Tenía todas las fotografías extendidas ante sí sobre la mesa. Lo único que le quedaba de Anders eran las fotografías. Casi todas antiguas y amarillentas. Hacía muchos años que no había motivo para hacerle una foto. Los retratos de cuando era un bebé eran en blanco y negro y, cuando fue creciendo, pasaron a ser en color. Anders fue un niño feliz. Algo indómito, pero siempre alegre. Considerado y amable. Se había ocupado de ella y se había tomado en serio su papel de hombre de la casa. A veces, demasiado en serio, tal vez; pero ella lo dejaba hacer. Lo hizo, bien o mal. ¡Era tan difícil saberlo! Tal vez hubiese debido hacerlo todo de otro modo, o tal vez el modo no hubiese importado lo más mínimo. Quién sabe.
Vera sonrió al ver una de sus fotos favoritas. Anders en su bicicleta, orgulloso como un gallo. Ella había trabajado muchas noches y fines de semana haciendo horas extra para poder comprársela. Era una bicicleta de color azul oscuro y tenía un asiento, de esos que llamaban de gota, que según Anders era lo único que le pediría en toda su vida. Había suspirado por aquella bicicleta más que por ninguna otra cosa en el mundo y Vera no olvidaría jamás la expresión de su cara cuando se la regaló el día de su octavo cumpleaños. Paseaba en ella siempre que podía y, en aquella foto, había conseguido captarlo justo cuando pedaleaba a toda velocidad. Su cabello largo se rizaba sobre el cuello de la ajustada sudadera Adidas con sus rayas blancas en las mangas. Así era como quería recordarlo. Antes de que todo empezara a torcerse.
Vera llevaba mucho tiempo esperando aquel día.
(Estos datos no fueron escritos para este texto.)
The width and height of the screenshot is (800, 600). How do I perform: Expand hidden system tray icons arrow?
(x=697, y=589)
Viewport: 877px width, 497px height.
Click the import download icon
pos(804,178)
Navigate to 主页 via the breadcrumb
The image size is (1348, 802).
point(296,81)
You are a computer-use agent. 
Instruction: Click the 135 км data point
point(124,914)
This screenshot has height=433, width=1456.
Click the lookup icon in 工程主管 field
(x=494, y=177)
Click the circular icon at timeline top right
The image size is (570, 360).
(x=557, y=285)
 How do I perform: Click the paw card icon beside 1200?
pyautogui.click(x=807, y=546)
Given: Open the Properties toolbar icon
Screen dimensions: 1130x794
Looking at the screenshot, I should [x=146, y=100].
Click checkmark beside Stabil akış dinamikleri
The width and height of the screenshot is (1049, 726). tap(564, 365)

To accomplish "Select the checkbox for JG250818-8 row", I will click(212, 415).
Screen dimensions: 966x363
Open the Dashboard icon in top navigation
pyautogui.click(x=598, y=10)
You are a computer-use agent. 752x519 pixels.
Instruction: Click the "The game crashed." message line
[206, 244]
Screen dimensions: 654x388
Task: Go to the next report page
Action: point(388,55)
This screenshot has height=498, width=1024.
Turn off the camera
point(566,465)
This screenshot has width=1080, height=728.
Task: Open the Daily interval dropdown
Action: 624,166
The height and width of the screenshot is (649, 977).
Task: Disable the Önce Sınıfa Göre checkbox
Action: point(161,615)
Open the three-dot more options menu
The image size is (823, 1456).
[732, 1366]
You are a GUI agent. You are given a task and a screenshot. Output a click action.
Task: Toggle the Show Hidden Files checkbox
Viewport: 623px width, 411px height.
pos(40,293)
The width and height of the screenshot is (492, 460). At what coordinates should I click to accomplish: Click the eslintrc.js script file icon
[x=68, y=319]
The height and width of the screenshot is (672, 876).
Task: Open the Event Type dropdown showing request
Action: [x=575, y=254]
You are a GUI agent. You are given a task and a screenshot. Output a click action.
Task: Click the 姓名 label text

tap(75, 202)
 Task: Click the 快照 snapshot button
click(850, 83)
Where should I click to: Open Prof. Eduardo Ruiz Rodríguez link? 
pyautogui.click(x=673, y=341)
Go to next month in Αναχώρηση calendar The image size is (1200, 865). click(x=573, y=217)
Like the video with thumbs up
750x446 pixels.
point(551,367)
Cada llamada telefónica, cada toque en la puerta, le traía el miedo. Aquella llamada o aquel toque en la puerta podía ser el que le trajera lo que ella tanto había temido durante tanto tiempo. Y, a pesar de todo, nunca creyó del todo que ese día llegaría al fin. Iba en contra de las leyes de la naturaleza el que un hijo muriese antes que sus progenitores y quizá por eso fuese tan difícil imaginar esa posibilidad. La esperanza es lo último que se pierde y, en cierto modo, ella confiaba en que todo se arreglaría de alguna manera. Aunque fuese mediante un milagro. Pero no había milagros. Ni esperanza. Lo único que le quedaba era la desesperanza y un montón de viejas fotos amarillentas.